[[ Entries supplied open ]]

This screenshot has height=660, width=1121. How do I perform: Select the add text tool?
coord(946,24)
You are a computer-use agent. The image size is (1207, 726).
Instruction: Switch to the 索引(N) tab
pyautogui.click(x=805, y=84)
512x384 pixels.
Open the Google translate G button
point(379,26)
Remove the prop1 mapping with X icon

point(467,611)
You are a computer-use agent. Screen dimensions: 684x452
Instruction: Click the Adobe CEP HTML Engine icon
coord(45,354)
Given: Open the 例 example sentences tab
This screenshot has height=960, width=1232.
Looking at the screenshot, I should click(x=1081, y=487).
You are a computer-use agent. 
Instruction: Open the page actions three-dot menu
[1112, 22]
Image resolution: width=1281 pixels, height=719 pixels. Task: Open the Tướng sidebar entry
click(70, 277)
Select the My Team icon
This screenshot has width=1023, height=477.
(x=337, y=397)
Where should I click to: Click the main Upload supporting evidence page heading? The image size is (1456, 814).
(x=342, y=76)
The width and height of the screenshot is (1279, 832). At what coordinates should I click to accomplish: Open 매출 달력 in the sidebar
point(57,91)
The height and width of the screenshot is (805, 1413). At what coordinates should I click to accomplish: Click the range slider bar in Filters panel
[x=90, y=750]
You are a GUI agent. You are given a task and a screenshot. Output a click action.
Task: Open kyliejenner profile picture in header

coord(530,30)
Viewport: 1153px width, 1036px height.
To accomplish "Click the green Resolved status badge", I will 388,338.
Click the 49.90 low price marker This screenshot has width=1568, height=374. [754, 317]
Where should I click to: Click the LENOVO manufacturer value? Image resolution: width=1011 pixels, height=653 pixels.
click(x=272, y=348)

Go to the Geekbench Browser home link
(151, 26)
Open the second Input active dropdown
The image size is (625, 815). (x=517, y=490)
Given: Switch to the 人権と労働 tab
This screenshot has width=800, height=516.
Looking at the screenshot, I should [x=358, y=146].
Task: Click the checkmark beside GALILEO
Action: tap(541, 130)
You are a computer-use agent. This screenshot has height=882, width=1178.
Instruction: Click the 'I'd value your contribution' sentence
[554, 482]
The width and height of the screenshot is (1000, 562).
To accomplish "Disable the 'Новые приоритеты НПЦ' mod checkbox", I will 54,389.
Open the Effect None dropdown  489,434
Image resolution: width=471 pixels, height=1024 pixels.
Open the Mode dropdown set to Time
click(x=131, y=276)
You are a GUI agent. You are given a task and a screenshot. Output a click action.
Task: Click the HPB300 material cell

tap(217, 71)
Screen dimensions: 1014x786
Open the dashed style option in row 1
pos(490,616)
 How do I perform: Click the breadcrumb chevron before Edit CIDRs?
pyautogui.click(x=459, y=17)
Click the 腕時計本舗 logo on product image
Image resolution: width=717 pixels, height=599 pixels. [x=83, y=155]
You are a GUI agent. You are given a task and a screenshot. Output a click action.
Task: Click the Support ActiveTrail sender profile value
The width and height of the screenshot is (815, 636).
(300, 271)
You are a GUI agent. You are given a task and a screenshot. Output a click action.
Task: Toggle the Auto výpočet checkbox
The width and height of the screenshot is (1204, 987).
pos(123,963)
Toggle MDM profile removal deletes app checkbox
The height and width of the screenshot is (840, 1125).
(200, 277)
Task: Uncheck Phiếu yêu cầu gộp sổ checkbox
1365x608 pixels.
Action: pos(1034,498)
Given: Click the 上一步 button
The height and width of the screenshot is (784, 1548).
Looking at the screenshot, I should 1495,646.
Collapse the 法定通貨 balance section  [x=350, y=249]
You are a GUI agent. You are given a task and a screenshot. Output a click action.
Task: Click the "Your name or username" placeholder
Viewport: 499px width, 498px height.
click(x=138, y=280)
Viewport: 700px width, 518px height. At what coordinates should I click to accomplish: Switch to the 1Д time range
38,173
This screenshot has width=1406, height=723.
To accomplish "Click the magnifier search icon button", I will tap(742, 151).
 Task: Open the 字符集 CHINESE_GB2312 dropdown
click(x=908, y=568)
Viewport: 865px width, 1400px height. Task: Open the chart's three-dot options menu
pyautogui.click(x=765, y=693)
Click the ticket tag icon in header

[[ Entries supplied closed ]]

Prompt »
Reproduce exactly, and with no other material, the lines between those holding "Task: Click the HPB300 material cell" and "Task: Toggle the Auto výpočet checkbox", inclusive.

Exercise output »
Task: Click the HPB300 material cell

tap(217, 71)
Screen dimensions: 1014x786
Open the dashed style option in row 1
pos(490,616)
 How do I perform: Click the breadcrumb chevron before Edit CIDRs?
pyautogui.click(x=459, y=17)
Click the 腕時計本舗 logo on product image
Image resolution: width=717 pixels, height=599 pixels. [x=83, y=155]
You are a GUI agent. You are given a task and a screenshot. Output a click action.
Task: Click the Support ActiveTrail sender profile value
The width and height of the screenshot is (815, 636).
(300, 271)
You are a GUI agent. You are given a task and a screenshot. Output a click action.
Task: Toggle the Auto výpočet checkbox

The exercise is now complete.